» What you will do
Extract the lines verbatim, starting at the line that contains "Tap the Wi-Fi indicator in status bar" and ending at the last line, and leave the pictures out of your answer.

Start Dataset content

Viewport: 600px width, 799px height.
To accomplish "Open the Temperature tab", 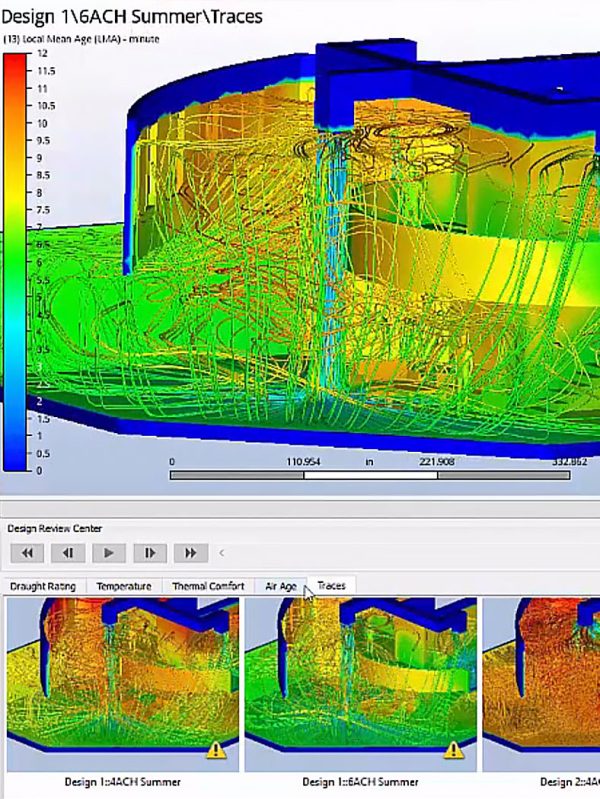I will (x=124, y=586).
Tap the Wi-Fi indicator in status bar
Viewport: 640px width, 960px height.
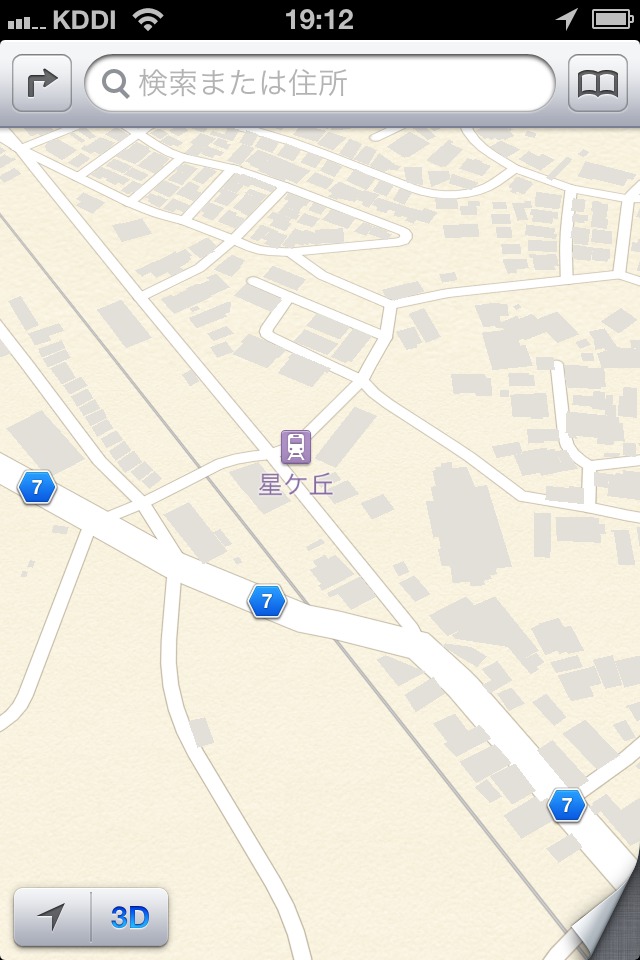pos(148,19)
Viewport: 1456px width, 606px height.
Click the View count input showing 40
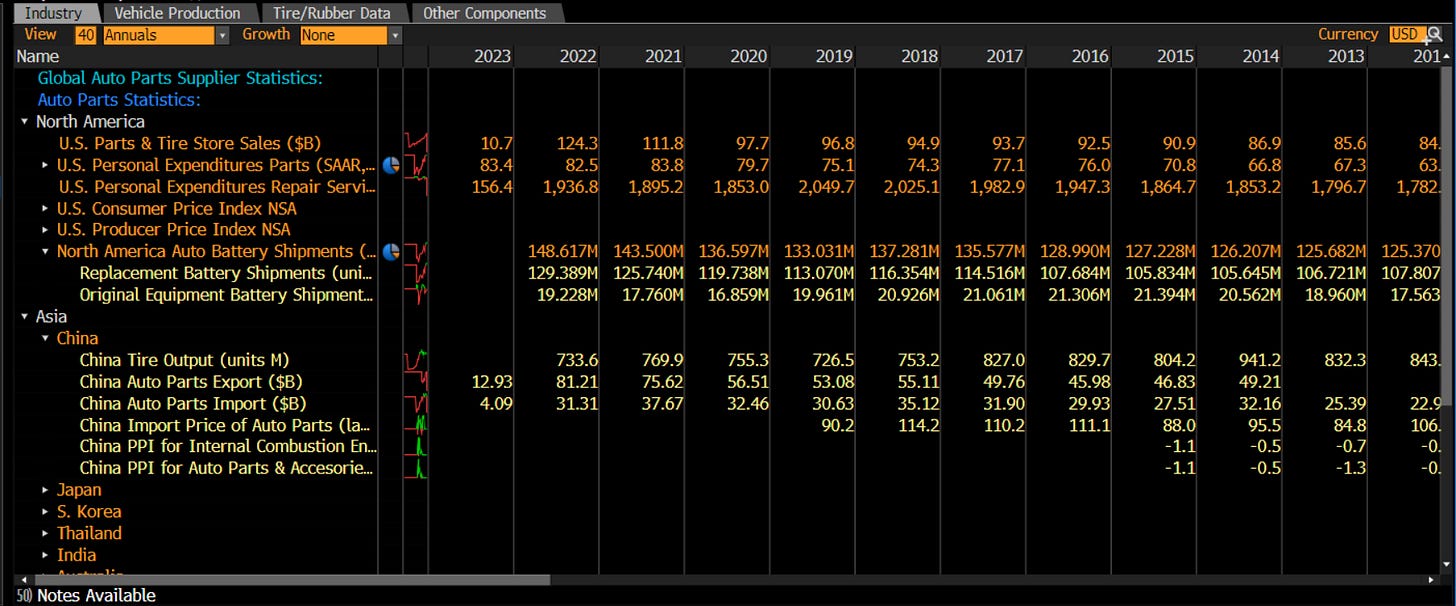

End Dataset content

» Finished answer
Tap the Wi-Fi indicator in status bar
Viewport: 640px width, 960px height.
pos(148,19)
Viewport: 1456px width, 606px height.
Click the View count input showing 40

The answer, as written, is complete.